What would happens if DEA is present in naphtha, would it be easily destroyed in HDS reactor?

 

Are you referring to the DEA-treated recycle gas ?

Typical naphtha HDS units are based on Co/Mo catalysts and operate at relatively low pressures. The HDN is partial when compared with HDS.

To remove organic nitrogen compounds to these required low levels may need much higher pressures and probably a Ni/W type of catalyst.
 
Yes, DEA from gas scrubbing, we don have it in our naphtha HDS unit, but maybe is crude oil contaminated with DEA.
Reason for suspecting to DEA is high nitrogen concentration in SR light naphtha from crude unit, as boiling point of DEA is 55.5degC.
Is there any laboratory method for detecting DEA in petroleum streams?

Regards,

Milutin

PS. I apologize to all, in thread subject should be "nitrogen" instead "N2"
 

Besides chromatography I don't know of a reliable method.

I was thinking of two other "remote" possible sources of nitrogen:

[•] Stripped water from SWS into the desalters
[•] Amines or ammonia injection to toppers' overheads

Could you check of any changes in these operations during the last few weeks ?
 

To ruled out possibility of contamination in crude unit I already take samples of crude oil from crude oil tanks and fractionate naphtha fraction 60-180degC in our laboratory.
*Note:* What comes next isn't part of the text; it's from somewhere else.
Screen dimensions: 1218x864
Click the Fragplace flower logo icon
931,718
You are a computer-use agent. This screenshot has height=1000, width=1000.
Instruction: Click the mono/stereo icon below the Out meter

Results are 4.5wppm nitrogen in that sample it means already increased nitrogen content before crude unit.

I am planing to take samples of crude oil from pipeline in front of refinery, and in that way check possibility if contamination is occurred in refinery crude oil tanks.

Regards,

Milutin
 

I've heard that there are crudes like the one from Wilmington (California) that are reported to contain up to 27 ppm N in the fraction 130-250[sup]o[/sup]C. Thus, some N would appear in the 80-180[sup]o[/sup]C cut. BTW, 3-methylpyridine boils at 144[sup]o[/sup]C and pyrrole at 130[sup]o[/sup]C.
 
If the N is from the crude itself, you will definitely want to change out your Naptha HDS cat for a potent NiMo like Criterion DN200 or equivalent.
 
Milutin
One "crude" source could be from H2S scavengers used in crude oil production. Did see an NH3 effect from such a scavenger in the Crude tower top condensate. This came "suddenly" on a known crude. Did seem that some of this material cracked (thermally) in the crude furnace (like sulphur and H2S formation) and gave higher than ususal Nh3 values in the water.
However we did not see any problems on the hydrotreated naphtha, however we did only measure the product and not the feed so we didn't knew were this scavenger ended up in the crude tower product.